The designer says in designing the lounges he was trying to take the most iconic elements from the New Zealand bach - so the communal table represents the bach kitchen table where everything from card playing to gutting the fish is done.
The materials are suitably "beachhouse-y" made of weatherboard, corrugated acrylics and recycled timber.
There are also separate places to get away and do some work or watch some good sport.
For travellers with children, a dedicated children's lounge designed with a Buzzy Bee and Poppy theme is provided.
"We have grown a number of spaces that have their own personality," says Scott.
The international lounges are open to Business Premier Class travellers, paying Koru Club members, and passengers with Star Gold and Gold Elite airpoints.
Auckland International Airport is next on the list for an international lounge, in the next 12 months, then Heathrow, then San Francisco, says Ed Sims, group general manager of international airline.
Sims says there is more emphasis put on the ground service. People are spending more time in lounges because they are getting to the airport earlier for security reasons.
Even if it is only 20 per cent [of their experience] it is critical to get it right, he says.
The improved business lounge experience is a plus if you are travelling with clients.
"When you are hosting clients, it is incredibly important. They want to be proud of their national airline,' says Sims.
Meanwhile, for its first class travellers, Qantas is pulling out all the stops with its new First Lounges.

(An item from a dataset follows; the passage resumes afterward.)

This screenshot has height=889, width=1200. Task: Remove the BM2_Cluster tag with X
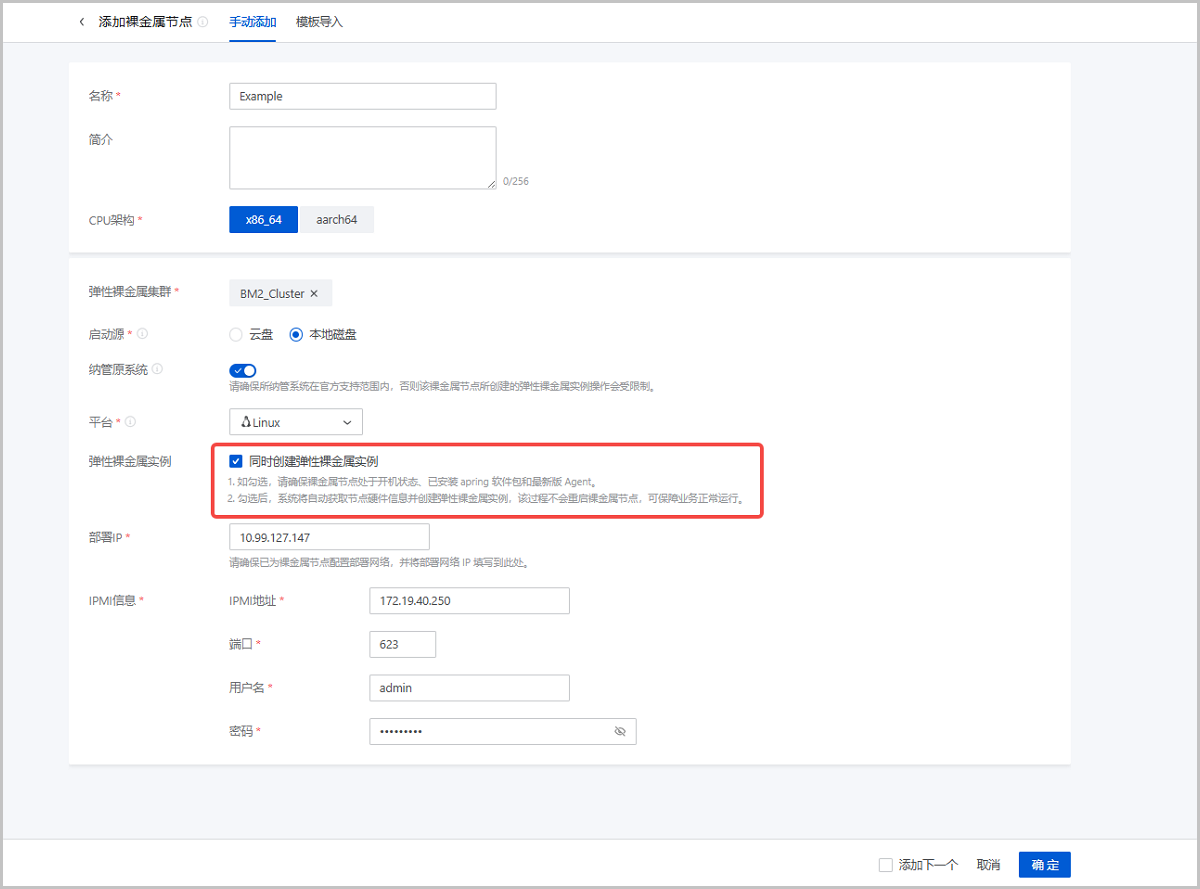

Qantas first class travellers will have a range of goodies such as a chair-side waiter, food made to the instructions of acclaimed chef Neil Perry, a dedicated entertainment zone with banks of plasma screens and luxurious marble lined shower suites complete with luggage racks designed by industrial Australian designer, Marc Newson, the lounges are managed by the hotel group Sofitel.
Other perks to being a first class Qantas passenger is the new premium check in service at Sydney and Melbourne international terminals where passengers are checked in prior to arriving at the airport and greeted by a Qantas First host and porter.
Emirates, meanwhile, has been running business lounges with panache for years.
Its new two-level business lounge in Dubai even has guest bedrooms, while the first class lounge has double bedrooms and ensuites.
Emirates offers a top-quality dedicated lounge airside at Auckland International Airport, with seating for more than 100 passengers.
This lounge is the only one in Auckland with wi-fi access and a chauffeur-driven service is all part of premium offering, says Emirates NZ manager, Chris Lethbridge.